Já Mislaine Monteiro, a sócia-proprietária jurídica desse mesmo restaurante, que teve um faturamento declarado de R$ 6,4 milhões no ano de 2023, seguia sua vida com a família, na periferia de Itapevi, em um conjunto residencial de moradores de baixa renda. A reportagem esteve no local.

Apartamento onde mãe de Mislaine, Joelma Monteiro, recebeu a reportagem

Joelma Monteiro, mãe de Mislaine, atendeu a Agência Pública neste apartamento. Declarou que a filha mora com a família, mas “precisou viajar e ficaria pelo menos uma semana fora”. Quando foi informada sobre a reportagem e que, de acordo com os contratos da Jucesp, Mislaine Monteiro era a sócia-proprietária do Restaurante Jamile, ela reagiu com indignação. Disse que a filha “não tem nada a ver com isso, não é dona de nada, e nem trabalhou no restaurante”.

Em meio às exclamações e ao espanto, Joelma explicou que sua outra filha, Jaciara, trabalha no Restaurante Jamile. Mais calma, pediu que a reportagem aguardasse na pequena sala, enquanto foi ao quarto fazer ligações. Depois de alguns minutos, retornou e disse que quem falaria seria o marido, que estava a caminho.
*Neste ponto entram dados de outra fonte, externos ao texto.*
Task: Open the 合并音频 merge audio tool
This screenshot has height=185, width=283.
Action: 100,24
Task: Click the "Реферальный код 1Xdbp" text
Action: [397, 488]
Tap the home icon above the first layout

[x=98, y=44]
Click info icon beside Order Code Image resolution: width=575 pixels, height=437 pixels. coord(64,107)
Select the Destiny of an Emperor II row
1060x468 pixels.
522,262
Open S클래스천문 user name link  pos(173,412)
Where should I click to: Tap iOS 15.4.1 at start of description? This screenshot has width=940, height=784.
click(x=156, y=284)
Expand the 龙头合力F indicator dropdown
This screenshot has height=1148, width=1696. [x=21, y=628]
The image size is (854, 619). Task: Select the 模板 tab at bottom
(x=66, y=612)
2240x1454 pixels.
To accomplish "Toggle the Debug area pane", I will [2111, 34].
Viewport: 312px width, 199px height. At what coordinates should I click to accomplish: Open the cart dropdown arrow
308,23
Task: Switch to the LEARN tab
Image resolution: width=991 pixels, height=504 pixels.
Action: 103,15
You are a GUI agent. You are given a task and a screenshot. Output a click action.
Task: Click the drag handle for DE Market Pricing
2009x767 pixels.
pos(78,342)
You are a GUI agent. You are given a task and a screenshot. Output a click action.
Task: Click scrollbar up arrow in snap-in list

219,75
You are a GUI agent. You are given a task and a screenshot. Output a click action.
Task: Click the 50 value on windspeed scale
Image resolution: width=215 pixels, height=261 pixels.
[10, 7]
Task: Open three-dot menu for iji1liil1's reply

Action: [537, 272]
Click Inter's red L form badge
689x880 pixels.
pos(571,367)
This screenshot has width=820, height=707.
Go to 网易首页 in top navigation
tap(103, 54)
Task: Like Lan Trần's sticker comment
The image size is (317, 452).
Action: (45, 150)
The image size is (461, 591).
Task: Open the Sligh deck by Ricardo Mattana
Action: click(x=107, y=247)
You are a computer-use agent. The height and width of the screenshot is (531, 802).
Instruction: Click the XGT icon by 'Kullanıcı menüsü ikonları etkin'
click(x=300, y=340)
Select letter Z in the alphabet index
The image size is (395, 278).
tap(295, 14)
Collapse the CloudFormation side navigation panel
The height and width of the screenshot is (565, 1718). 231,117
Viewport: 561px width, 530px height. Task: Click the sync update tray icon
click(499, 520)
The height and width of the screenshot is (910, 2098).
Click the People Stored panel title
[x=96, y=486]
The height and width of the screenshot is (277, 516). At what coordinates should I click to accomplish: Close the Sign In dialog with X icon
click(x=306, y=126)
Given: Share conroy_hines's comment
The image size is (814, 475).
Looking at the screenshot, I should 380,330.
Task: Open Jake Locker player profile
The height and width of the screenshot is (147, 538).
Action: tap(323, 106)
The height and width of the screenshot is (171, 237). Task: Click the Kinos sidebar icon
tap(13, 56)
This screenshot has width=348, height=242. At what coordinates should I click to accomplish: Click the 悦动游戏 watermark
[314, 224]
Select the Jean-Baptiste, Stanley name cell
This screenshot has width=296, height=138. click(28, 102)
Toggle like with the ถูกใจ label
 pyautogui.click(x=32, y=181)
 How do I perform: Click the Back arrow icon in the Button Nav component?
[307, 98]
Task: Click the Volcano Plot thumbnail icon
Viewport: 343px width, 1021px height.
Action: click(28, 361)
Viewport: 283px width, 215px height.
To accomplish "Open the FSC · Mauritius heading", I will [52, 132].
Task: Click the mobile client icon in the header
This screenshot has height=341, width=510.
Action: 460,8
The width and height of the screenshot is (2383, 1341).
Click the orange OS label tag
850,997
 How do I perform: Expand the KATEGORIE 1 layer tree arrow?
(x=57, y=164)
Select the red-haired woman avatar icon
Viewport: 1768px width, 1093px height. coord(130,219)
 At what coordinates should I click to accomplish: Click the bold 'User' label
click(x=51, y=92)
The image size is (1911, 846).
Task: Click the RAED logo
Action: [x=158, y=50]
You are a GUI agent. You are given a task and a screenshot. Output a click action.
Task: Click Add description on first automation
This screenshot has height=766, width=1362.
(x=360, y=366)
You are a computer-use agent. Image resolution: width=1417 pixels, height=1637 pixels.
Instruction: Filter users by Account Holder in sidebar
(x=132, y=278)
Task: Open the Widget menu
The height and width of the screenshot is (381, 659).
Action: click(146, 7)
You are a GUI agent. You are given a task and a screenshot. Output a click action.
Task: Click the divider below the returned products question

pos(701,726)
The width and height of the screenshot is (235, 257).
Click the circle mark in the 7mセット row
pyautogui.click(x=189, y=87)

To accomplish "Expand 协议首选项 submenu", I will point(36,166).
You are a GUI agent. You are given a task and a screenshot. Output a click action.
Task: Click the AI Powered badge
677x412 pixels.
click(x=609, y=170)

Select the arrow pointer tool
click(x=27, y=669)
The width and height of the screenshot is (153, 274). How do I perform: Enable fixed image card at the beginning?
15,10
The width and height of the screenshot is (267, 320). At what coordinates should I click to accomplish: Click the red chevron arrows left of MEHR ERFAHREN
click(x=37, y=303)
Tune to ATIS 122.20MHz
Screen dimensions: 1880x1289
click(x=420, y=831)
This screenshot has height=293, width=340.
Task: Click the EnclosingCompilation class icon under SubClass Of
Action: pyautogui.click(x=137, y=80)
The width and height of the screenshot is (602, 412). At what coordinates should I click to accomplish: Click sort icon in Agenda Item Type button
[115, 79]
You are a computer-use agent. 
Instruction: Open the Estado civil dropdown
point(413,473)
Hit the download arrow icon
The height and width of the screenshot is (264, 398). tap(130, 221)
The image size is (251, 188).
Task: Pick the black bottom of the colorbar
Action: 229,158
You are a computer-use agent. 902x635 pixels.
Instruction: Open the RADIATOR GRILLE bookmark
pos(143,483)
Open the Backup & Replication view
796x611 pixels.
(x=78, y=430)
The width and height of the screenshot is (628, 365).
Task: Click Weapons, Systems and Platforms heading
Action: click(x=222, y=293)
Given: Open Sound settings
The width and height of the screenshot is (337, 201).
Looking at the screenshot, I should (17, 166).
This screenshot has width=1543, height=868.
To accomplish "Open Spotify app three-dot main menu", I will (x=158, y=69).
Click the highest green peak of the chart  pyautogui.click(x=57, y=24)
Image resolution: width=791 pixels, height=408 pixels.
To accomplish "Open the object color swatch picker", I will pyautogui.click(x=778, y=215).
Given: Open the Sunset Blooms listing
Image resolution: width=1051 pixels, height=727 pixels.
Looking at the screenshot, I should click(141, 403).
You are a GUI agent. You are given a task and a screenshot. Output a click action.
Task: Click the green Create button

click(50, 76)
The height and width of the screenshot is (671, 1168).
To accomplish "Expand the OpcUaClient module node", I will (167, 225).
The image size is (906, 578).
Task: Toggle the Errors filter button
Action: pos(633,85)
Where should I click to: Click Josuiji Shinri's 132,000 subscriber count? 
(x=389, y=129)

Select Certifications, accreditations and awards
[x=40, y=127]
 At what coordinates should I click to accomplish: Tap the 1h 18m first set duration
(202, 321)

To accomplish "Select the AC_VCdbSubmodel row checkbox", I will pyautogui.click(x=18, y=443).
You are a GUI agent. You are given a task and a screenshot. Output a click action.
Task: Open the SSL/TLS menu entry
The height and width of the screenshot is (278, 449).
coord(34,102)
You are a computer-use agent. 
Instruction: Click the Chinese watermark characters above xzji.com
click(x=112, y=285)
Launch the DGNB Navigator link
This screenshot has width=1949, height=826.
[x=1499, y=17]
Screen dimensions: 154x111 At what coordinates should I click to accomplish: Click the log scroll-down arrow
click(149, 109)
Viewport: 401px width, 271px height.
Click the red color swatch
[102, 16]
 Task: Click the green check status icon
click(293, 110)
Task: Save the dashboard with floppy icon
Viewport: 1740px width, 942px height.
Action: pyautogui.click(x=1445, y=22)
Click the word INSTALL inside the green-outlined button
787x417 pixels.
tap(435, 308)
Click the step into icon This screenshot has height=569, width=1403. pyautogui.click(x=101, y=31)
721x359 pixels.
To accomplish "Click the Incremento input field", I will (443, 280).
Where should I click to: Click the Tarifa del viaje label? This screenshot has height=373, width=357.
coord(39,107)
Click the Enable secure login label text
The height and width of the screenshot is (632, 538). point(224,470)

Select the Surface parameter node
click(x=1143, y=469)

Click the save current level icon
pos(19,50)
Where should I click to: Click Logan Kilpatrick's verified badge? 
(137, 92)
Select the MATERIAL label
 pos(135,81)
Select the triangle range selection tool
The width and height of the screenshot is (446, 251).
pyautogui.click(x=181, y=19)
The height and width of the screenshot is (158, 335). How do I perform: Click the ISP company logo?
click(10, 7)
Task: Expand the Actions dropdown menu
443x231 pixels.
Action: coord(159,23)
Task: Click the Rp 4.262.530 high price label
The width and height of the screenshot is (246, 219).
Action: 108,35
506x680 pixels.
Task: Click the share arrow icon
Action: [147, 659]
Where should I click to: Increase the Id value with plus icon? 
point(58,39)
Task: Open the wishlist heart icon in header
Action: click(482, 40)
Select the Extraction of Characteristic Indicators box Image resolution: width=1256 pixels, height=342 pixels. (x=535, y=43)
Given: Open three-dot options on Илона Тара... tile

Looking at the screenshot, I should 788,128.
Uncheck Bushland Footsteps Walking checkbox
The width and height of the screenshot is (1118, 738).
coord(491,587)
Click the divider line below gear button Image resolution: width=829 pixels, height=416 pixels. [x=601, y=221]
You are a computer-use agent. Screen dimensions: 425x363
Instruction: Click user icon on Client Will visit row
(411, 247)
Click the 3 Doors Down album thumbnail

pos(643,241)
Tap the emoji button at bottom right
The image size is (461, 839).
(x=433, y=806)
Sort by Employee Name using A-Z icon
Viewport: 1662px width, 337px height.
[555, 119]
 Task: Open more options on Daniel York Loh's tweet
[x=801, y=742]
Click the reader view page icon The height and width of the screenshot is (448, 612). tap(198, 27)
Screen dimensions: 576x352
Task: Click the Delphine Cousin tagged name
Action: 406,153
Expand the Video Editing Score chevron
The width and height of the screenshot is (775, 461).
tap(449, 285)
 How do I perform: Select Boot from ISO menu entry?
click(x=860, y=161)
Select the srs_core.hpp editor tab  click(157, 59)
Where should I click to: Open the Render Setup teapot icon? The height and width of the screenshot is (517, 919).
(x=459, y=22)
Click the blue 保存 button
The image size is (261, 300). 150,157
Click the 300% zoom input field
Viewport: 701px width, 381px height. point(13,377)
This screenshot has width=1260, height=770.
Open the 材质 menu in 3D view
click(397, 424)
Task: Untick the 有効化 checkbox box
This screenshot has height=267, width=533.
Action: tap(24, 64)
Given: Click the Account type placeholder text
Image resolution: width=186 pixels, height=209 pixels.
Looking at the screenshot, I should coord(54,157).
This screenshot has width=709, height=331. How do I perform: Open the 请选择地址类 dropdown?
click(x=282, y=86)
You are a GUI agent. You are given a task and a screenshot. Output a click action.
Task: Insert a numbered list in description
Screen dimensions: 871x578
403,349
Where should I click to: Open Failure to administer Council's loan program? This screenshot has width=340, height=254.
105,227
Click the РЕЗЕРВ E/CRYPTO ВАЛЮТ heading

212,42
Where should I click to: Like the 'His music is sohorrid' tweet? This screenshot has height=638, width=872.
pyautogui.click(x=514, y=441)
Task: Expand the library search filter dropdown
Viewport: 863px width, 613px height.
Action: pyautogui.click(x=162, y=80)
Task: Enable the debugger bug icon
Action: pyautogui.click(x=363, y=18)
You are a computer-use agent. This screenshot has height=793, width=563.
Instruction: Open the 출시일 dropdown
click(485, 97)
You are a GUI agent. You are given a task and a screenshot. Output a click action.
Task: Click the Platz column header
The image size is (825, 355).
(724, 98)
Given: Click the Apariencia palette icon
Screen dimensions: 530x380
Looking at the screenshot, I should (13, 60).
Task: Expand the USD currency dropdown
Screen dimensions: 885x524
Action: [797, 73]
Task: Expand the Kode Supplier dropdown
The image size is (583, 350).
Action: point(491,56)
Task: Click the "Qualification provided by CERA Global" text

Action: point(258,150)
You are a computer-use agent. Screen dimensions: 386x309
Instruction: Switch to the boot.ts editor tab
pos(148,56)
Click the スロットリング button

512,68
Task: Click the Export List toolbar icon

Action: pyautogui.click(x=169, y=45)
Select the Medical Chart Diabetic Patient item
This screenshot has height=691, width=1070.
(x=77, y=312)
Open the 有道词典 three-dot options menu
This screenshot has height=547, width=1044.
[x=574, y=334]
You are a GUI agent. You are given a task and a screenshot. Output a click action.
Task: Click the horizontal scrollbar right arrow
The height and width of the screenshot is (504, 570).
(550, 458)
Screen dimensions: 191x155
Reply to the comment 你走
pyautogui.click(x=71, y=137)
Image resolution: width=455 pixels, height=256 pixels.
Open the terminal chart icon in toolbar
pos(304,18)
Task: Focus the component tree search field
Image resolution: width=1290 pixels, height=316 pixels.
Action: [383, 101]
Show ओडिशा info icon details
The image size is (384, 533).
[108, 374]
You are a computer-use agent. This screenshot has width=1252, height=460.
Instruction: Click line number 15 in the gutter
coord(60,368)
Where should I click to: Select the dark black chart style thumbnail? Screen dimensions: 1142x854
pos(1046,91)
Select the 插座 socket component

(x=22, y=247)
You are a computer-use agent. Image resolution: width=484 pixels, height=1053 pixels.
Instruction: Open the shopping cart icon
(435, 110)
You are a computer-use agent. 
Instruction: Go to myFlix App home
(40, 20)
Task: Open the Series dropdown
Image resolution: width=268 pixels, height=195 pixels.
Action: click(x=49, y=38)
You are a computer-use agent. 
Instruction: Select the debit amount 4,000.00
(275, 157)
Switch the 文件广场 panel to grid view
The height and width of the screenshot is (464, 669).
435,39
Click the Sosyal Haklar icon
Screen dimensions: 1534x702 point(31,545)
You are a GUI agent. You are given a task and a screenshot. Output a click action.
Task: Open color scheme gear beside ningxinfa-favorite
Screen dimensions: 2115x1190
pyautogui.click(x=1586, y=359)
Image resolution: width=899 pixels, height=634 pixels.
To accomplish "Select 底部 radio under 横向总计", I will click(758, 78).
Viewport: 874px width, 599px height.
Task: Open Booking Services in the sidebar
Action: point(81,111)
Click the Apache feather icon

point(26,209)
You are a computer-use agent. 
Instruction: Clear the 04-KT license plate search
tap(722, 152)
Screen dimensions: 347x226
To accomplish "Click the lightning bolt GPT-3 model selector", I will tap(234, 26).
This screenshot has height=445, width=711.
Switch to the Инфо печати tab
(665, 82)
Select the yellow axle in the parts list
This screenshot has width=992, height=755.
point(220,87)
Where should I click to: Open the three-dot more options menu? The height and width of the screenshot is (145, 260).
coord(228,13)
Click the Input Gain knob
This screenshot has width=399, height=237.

Antes disso, chegou uma filha, que não quis se identificar, junto com a irmã de Joelma. Elas pediram que a reportagem se retirasse. A mulher, que se dizia irmã de Mislaine Monteiro também reiterou que a posição da família seria a de manter o silêncio porque não tinha qualquer envolvimento com o assunto.

Jamile SP: Perícia

Uma perícia foi realizada na sexta-feira, 10 de outubro, no restaurante Jamile. Uma testemunha que pediu para não se identificar disse à reportagem que a principal hipótese para o desabamento é o colapso da viga principal do mezanino, devido a uma solda feita fora das especificações. Não há previsão do prazo necessário para entrega do laudo.

A subprefeitura da Sé informou que o restaurante tinha um laudo de funcionamento emitido em 2022 e que todas as licenças estavam em dia. O ex-vereador pelo PT e professor titular de planejamento urbano da Universidade de São Paulo (USP), Nabil Bonduki, afirmou na sexta-feira, 10 de outubro, em uma publicação em suas redes sociais, que o pedido de reforma do restaurante Jamile nunca foi autorizado pela prefeitura.